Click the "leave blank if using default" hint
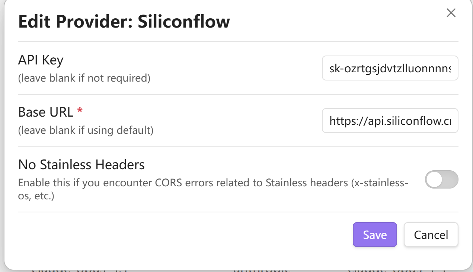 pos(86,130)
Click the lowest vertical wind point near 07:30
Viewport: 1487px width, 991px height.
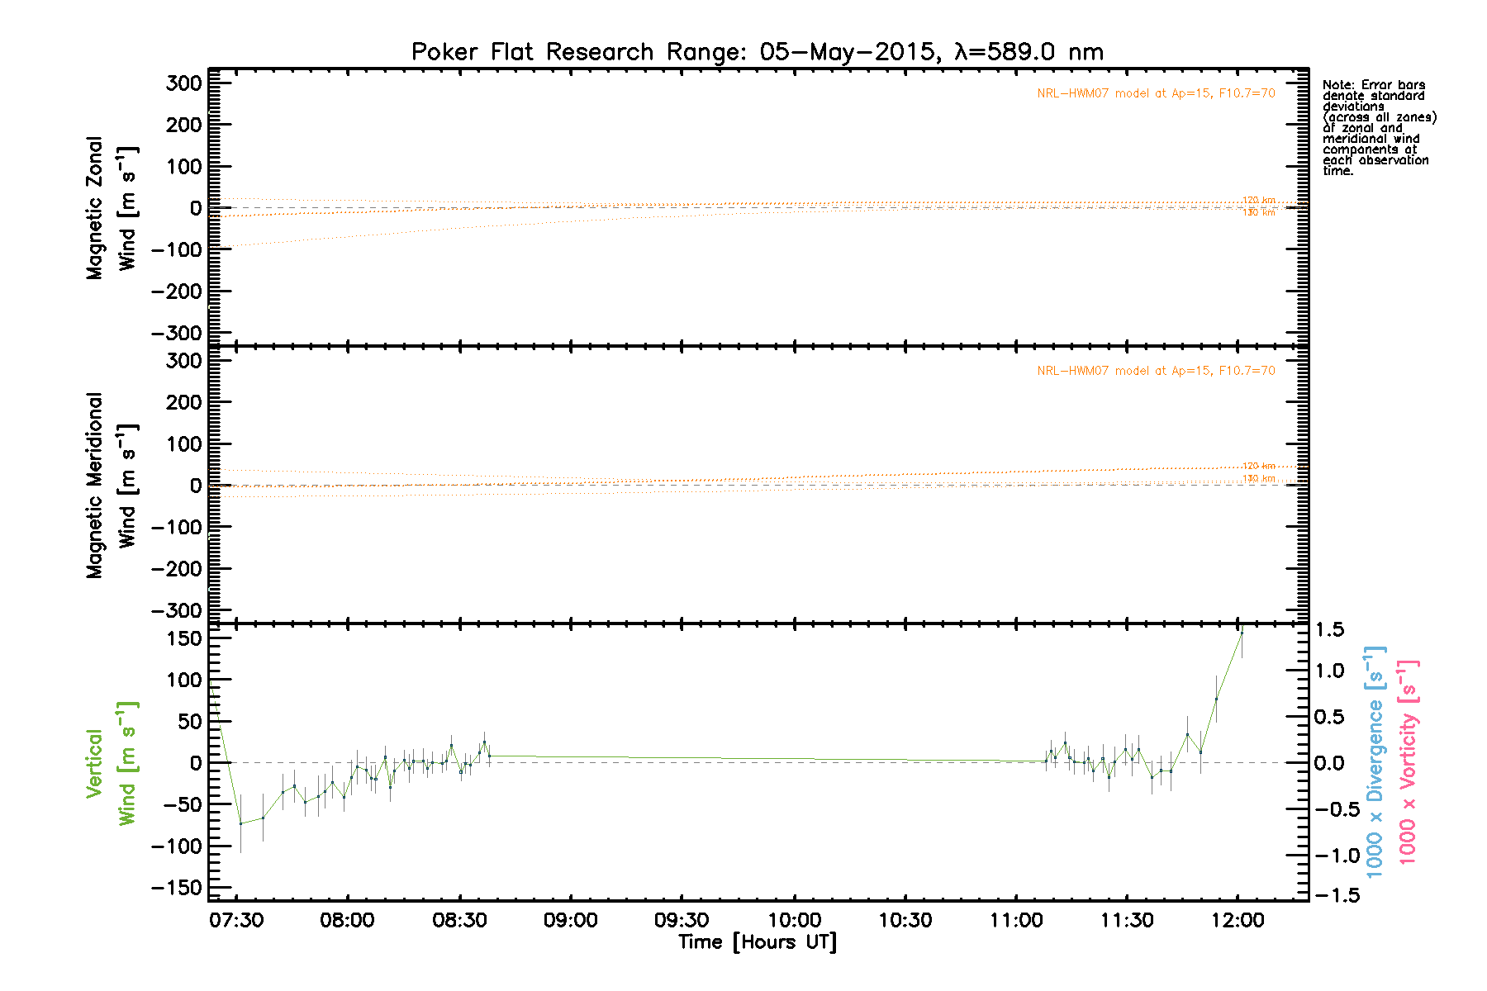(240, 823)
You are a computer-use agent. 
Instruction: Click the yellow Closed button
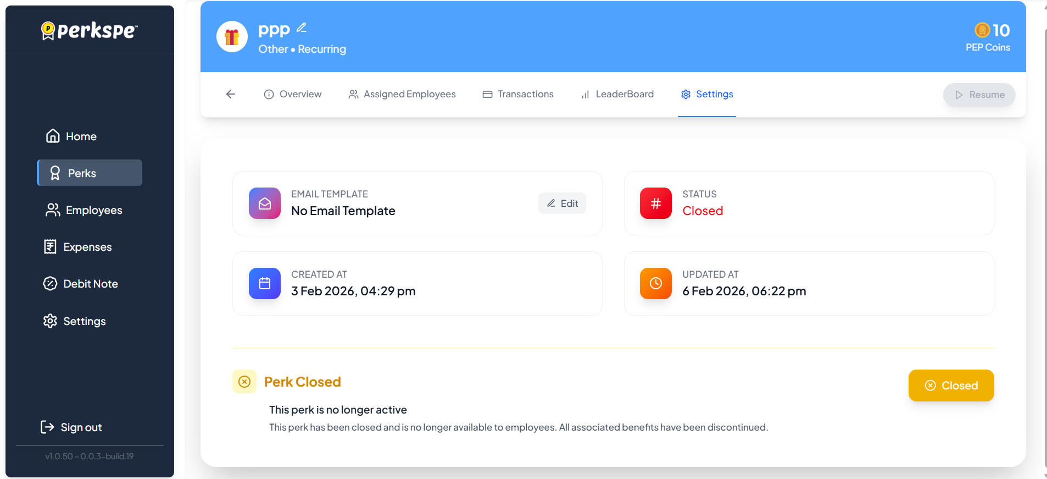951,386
+---+
→ EXERCISE OBJECTIVE:
The task requires the full listing to be given again verbatim, without its pictures.

→ RESPONSE BELOW:
Click the "leave blank if using default" hint
 pos(86,130)
Click the lowest vertical wind point near 07:30
Viewport: 1487px width, 991px height.
(240, 823)
You are a computer-use agent. 
Instruction: Click the yellow Closed button
951,386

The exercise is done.